DEINE AUFGABE => Schreib die Einträge Zeile für Zeile unverändert ab, beginnend am Anfang der Einträge und endend mit der Zeile, die „Image resolution: width=1920“ enthält. Die Bilder lässt du dabei weg.

------------------------------------------------------------

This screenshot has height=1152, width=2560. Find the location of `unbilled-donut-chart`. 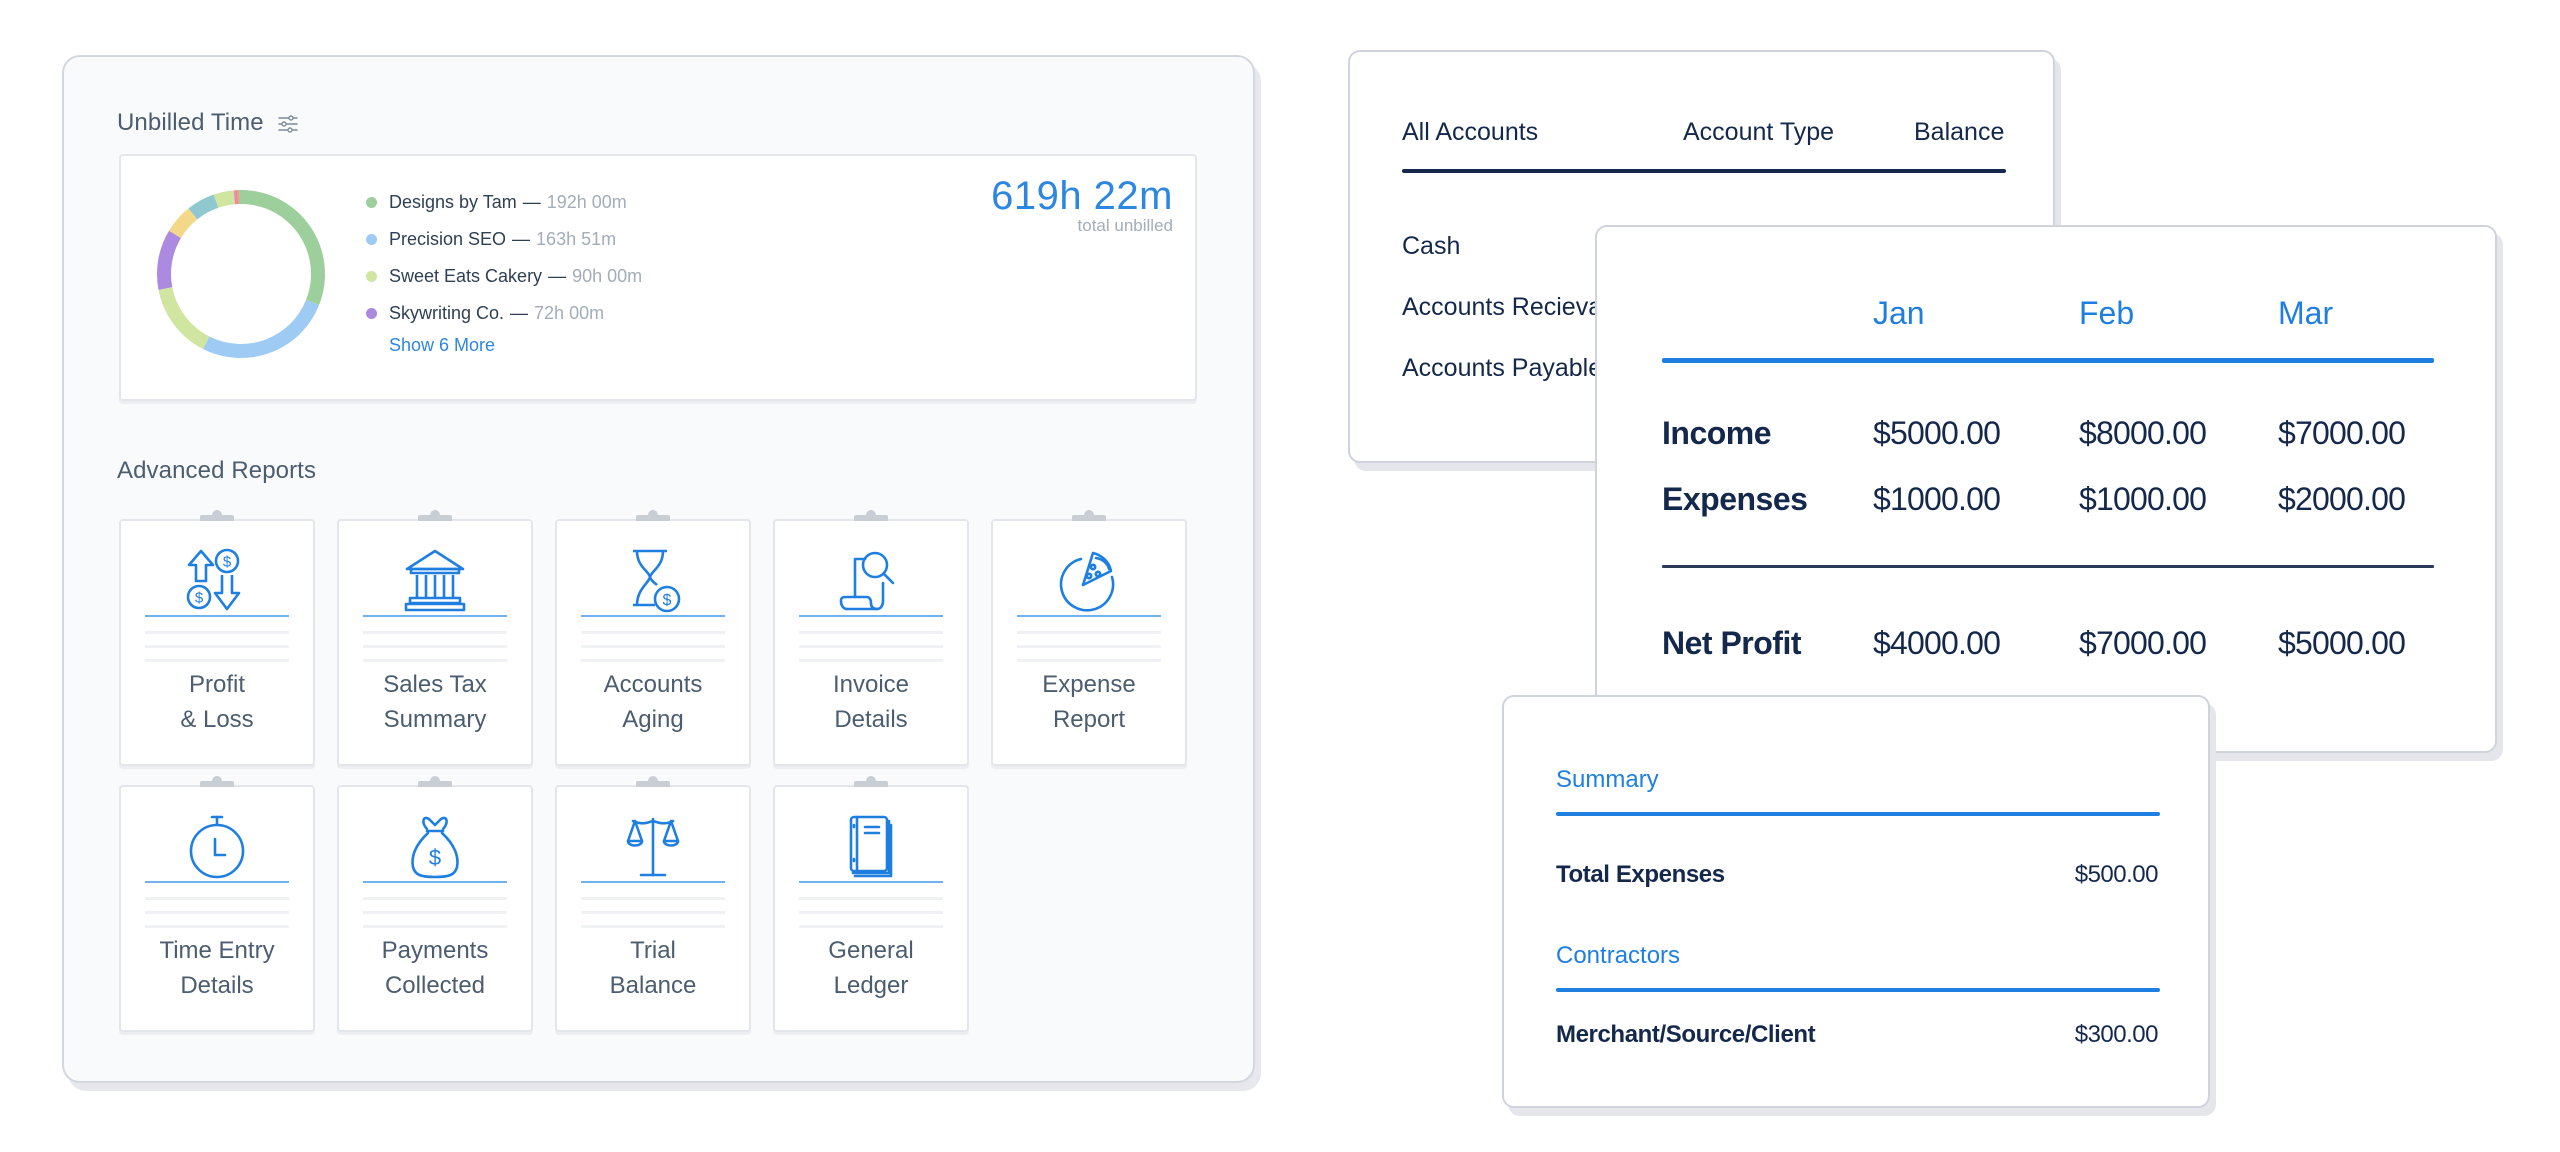

unbilled-donut-chart is located at coordinates (241, 274).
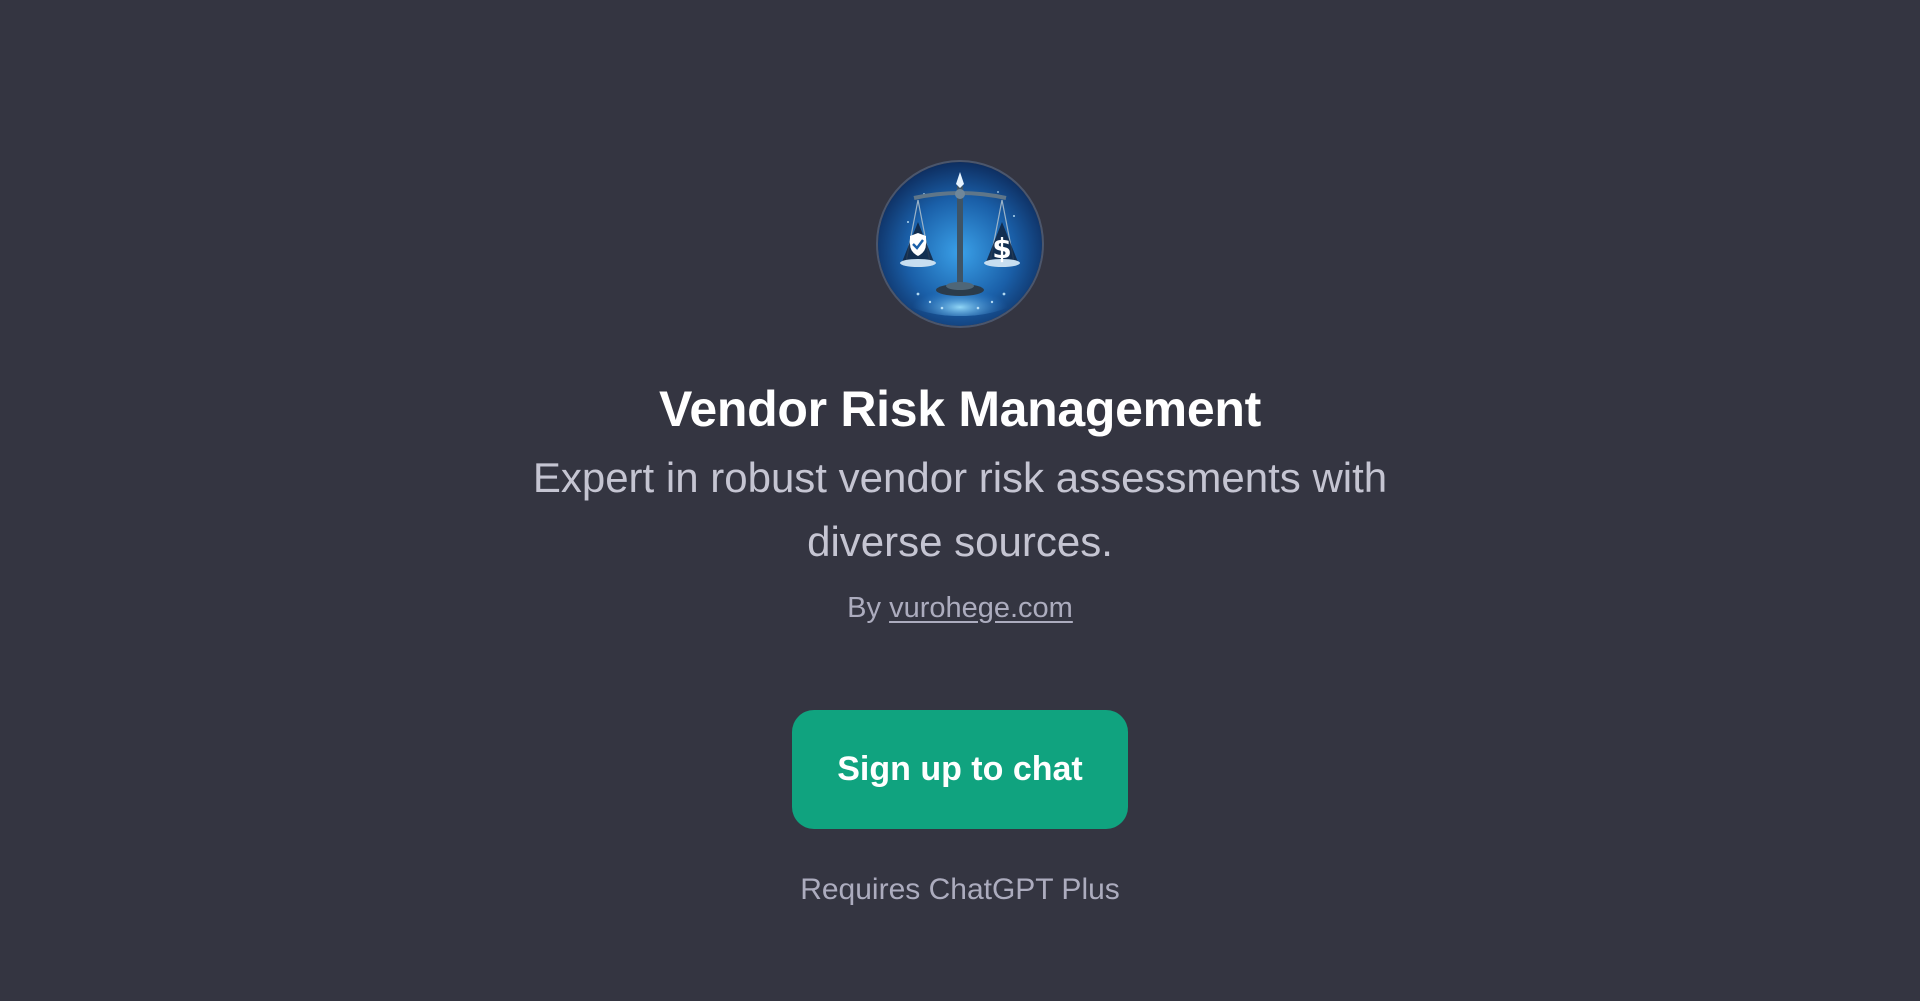 Image resolution: width=1920 pixels, height=1001 pixels. I want to click on balance-scale-shield-dollar-icon: $, so click(960, 244).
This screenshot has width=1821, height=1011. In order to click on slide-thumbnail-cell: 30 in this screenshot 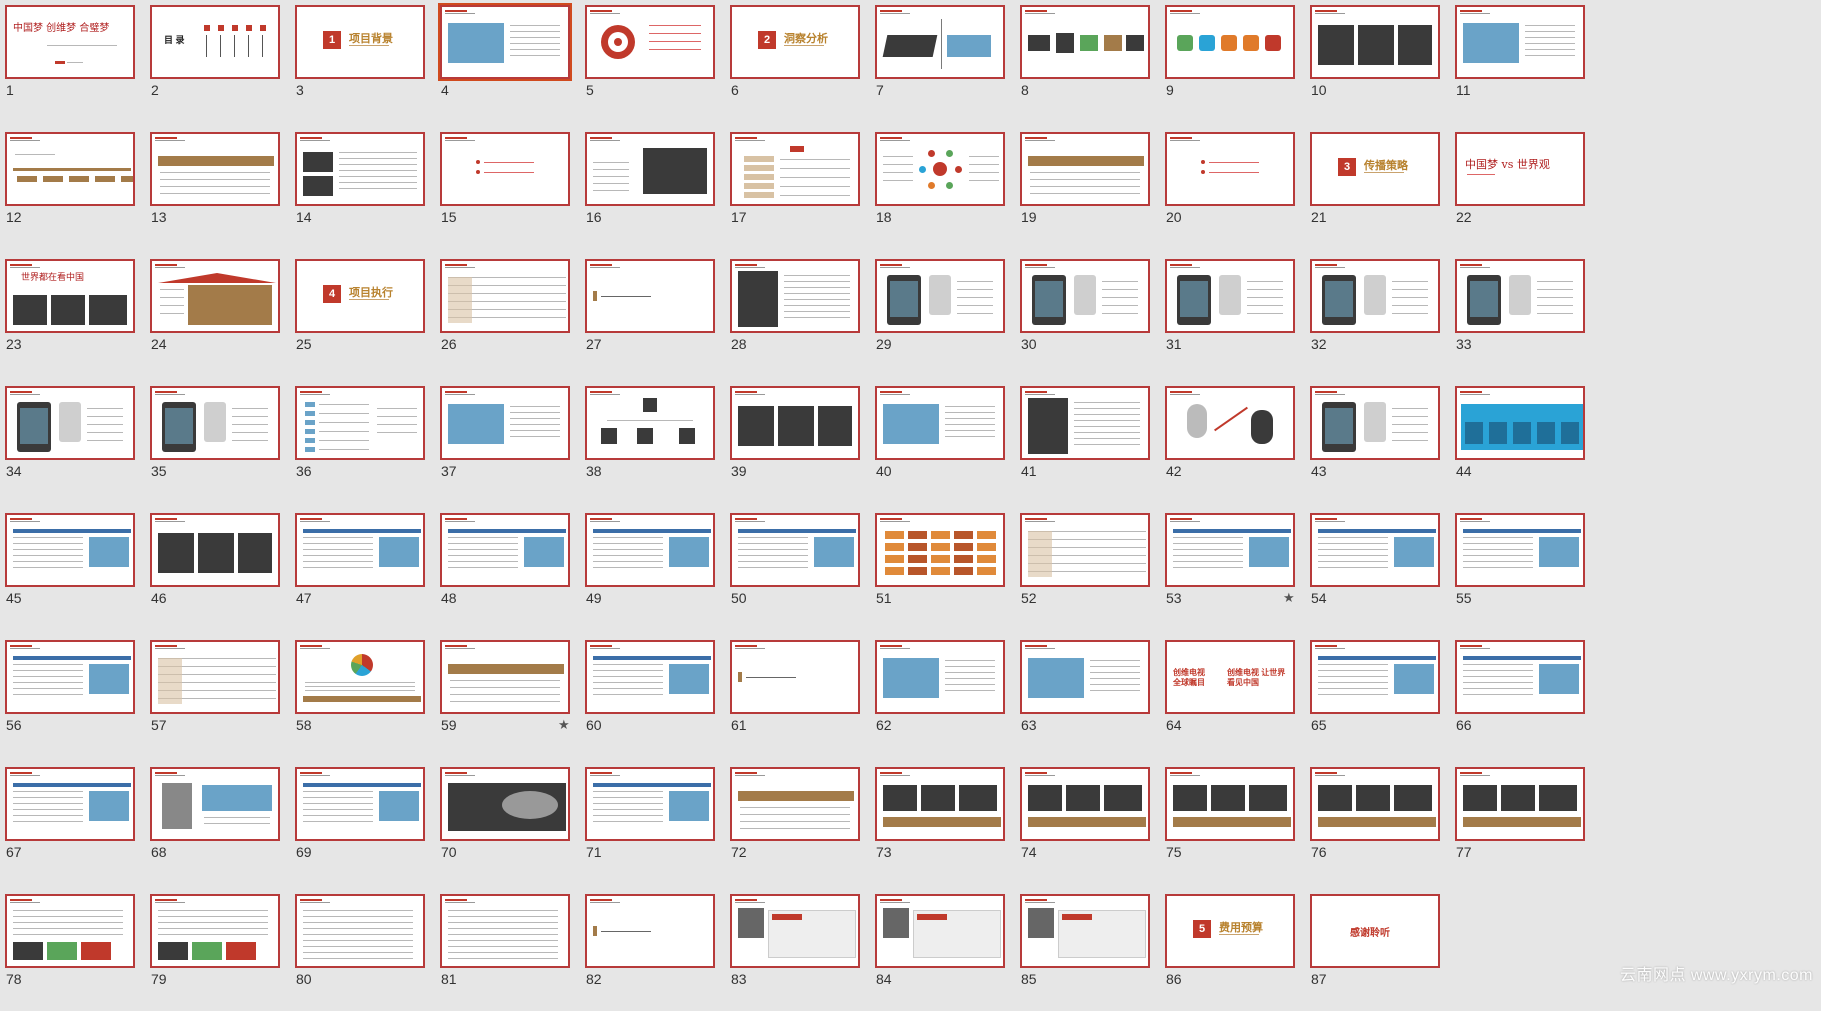, I will do `click(1085, 315)`.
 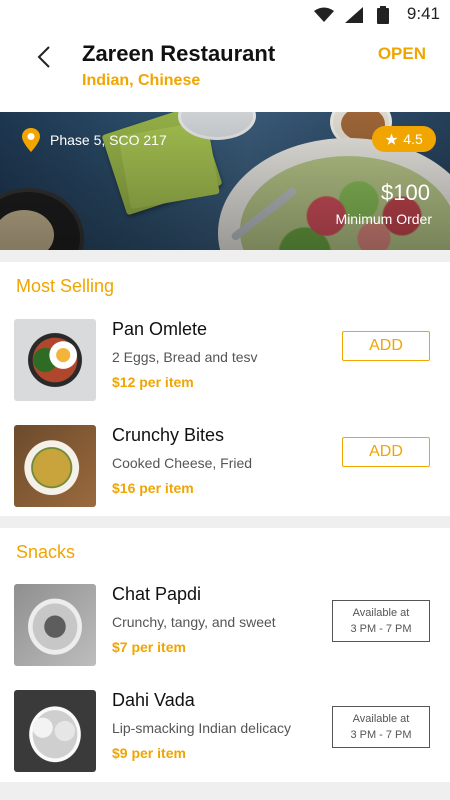 I want to click on section-title: Snacks, so click(x=46, y=552).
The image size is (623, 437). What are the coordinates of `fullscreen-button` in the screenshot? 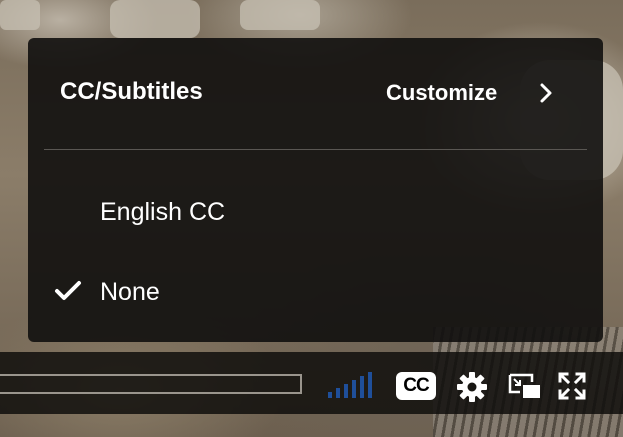 It's located at (572, 386).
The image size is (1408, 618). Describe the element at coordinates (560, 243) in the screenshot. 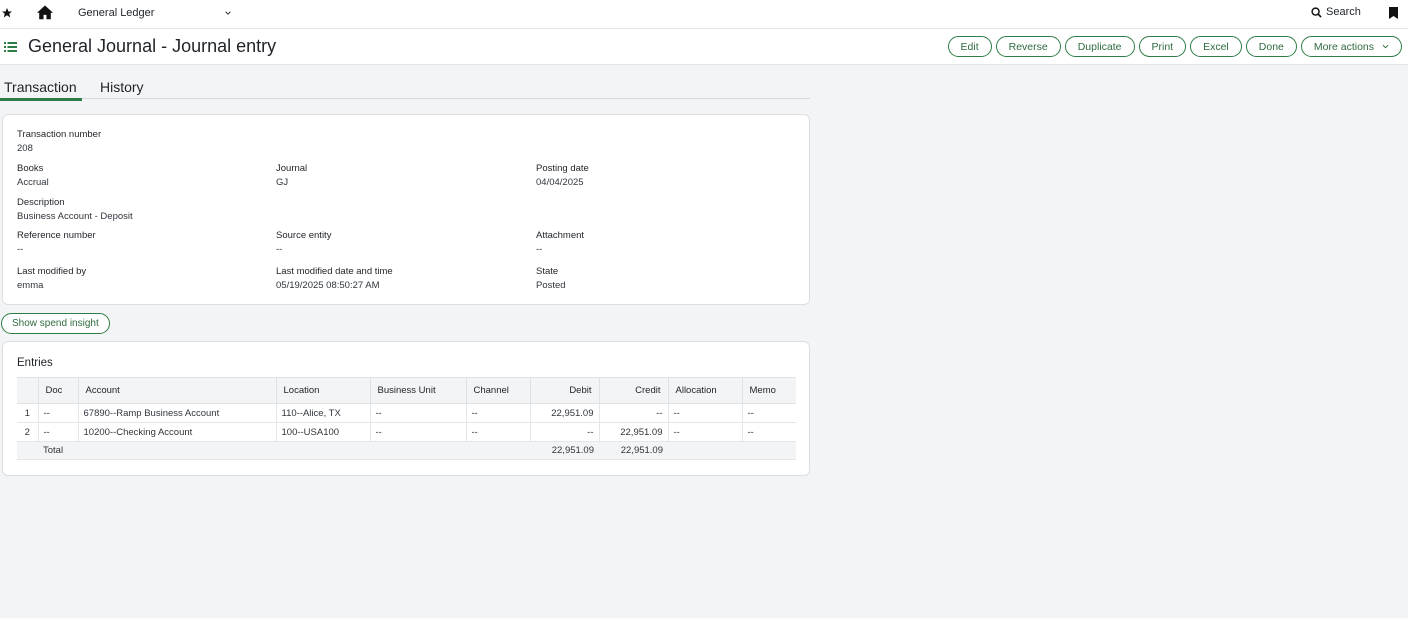

I see `field-attachment: Attachment --` at that location.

------------------------------------------------------------

LÖSUNG =>
This screenshot has height=1152, width=2560. Find the location of `unbilled-donut-chart`. 

unbilled-donut-chart is located at coordinates (241, 274).
 Image resolution: width=1920 pixels, height=1001 pixels. I want to click on balance-scale-shield-dollar-icon: $, so click(960, 244).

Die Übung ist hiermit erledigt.